As Europe's leaders gather in Brussels today, they have only one crisis in mind: the debts that threaten the stability of the European Union. They are unlikely to be in any mood to listen to warnings about a different crisis that is looming and that could cause massive disruption. A shortage of oil could be a real problem for the world within a fairly short period of time. It was unfortunate for the group which chose to point this out yesterday that they should have chosen to do so on the day the Organization of Petroleum Exporting Countries, or OPEC, reported that the effects of the financial downturn had led to a slight downgrade in its forecast for oil consumption this year.
Against the gloomy economic backdrop that Europe currently provides, siren voices shrieking that a potential energy crisis is imminent and could be worse than the credit crunch are liable to be dismissed as scaremongers. Since they are led by Sir Richard Branson, whose Virgin group runs an energy-guzzling airline, and include Brian Souter, who runs Stagecoach, another energy-hungry transport business, they are also at risk of being seen as self-interested scaremongers.
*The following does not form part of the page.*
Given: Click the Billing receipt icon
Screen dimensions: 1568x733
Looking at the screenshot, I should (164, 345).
But the work of the Industry Taskforce on Peak Oil and Energy Security shouldn't be disparagingly dismissed. Its arguments are well founded and lead it to the conclusion that, while the global downturn may have delayed it by a couple of years, peak oil—the point at which global production reaches its maximum—is no more than five years away. Governments and corporations need to use the intervening years to speed up the development of and move toward other energy sources and increased energy efficiency. In the first report from the task force, Lord Ron Oxburgh, a former chairman of Shell, wrote that "It is pretty clear that there is not much chance of finding any significant quantity of new cheap oil. Any new or unconventional oil is going to be expensive." He went on to quote King Abdullah of Saudi Arabia commenting on a new oil find: "Leave it in the ground...our children need it."
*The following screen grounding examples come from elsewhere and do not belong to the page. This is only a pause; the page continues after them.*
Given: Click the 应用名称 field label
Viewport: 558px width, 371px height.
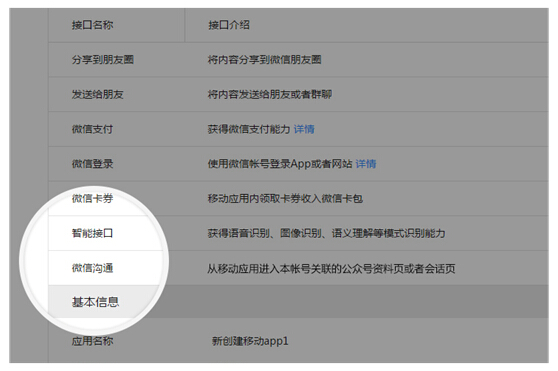Looking at the screenshot, I should (92, 341).
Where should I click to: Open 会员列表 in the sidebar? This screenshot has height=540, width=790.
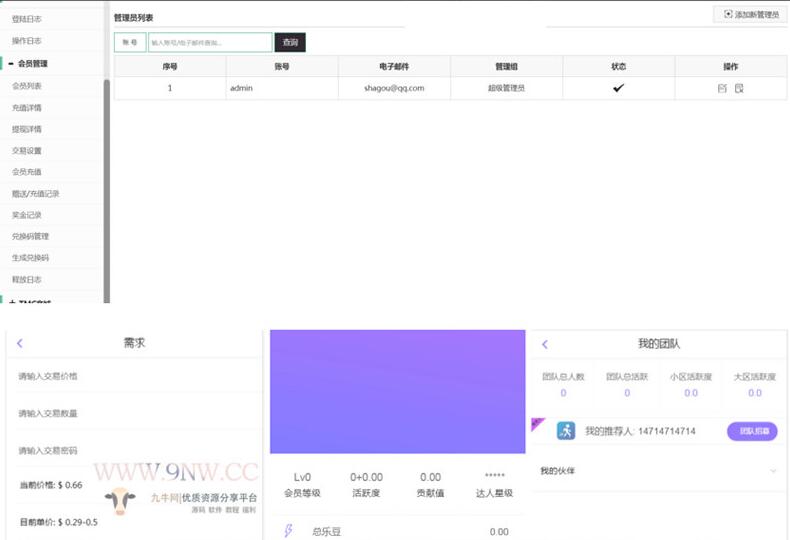pyautogui.click(x=27, y=86)
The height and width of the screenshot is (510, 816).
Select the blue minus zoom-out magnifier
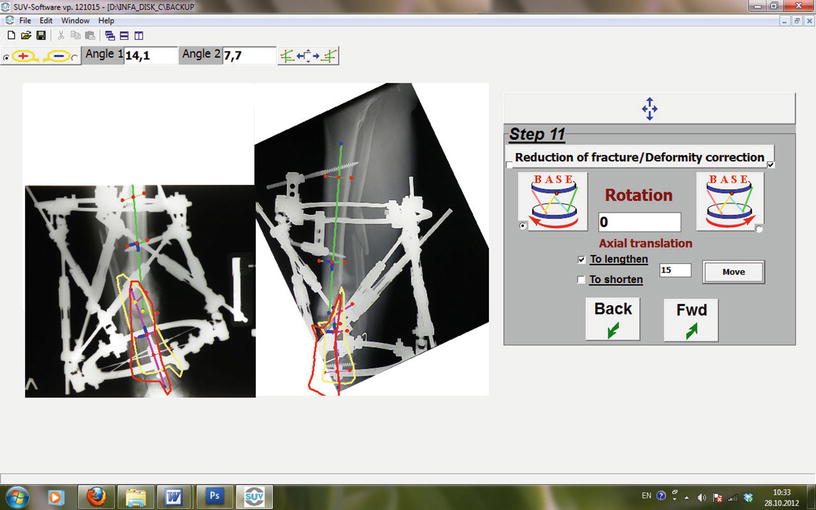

The latest report from the Taskforce points out how much modern economies depend on oil, whether for transport, heating or even fertilizer. Demand may have peaked in the developed world but any shrinkage there, is likely to be more than outweighed by the developing countries, with their rapidly expanding appetite for energy to fuel industry needs and consumer aspirations. The International Energy Agency, in its World Energy Outlook report last year, estimated global oil demand, currently running at just over 85 million barrels a day, could reach 105 million barrels a day by 2030. The Taskforce, assimilating various opinions, believes 92 million barrels a day will be the most that global supplies will be able to generate, "unless some unforeseen giant, and easily accessible, finds are reported very soon." It may be that the oil companies are keeping some giant secrets from us but that seems unlikely. So what lies ahead is a mismatch between supply and demand. According to Chris Skrebowski, of the Peak Oil Consulting firm, mid-2015 is when the crunch hits. "This is when capacity starts to be overwhelmed by depletion and lack of new capacity additions."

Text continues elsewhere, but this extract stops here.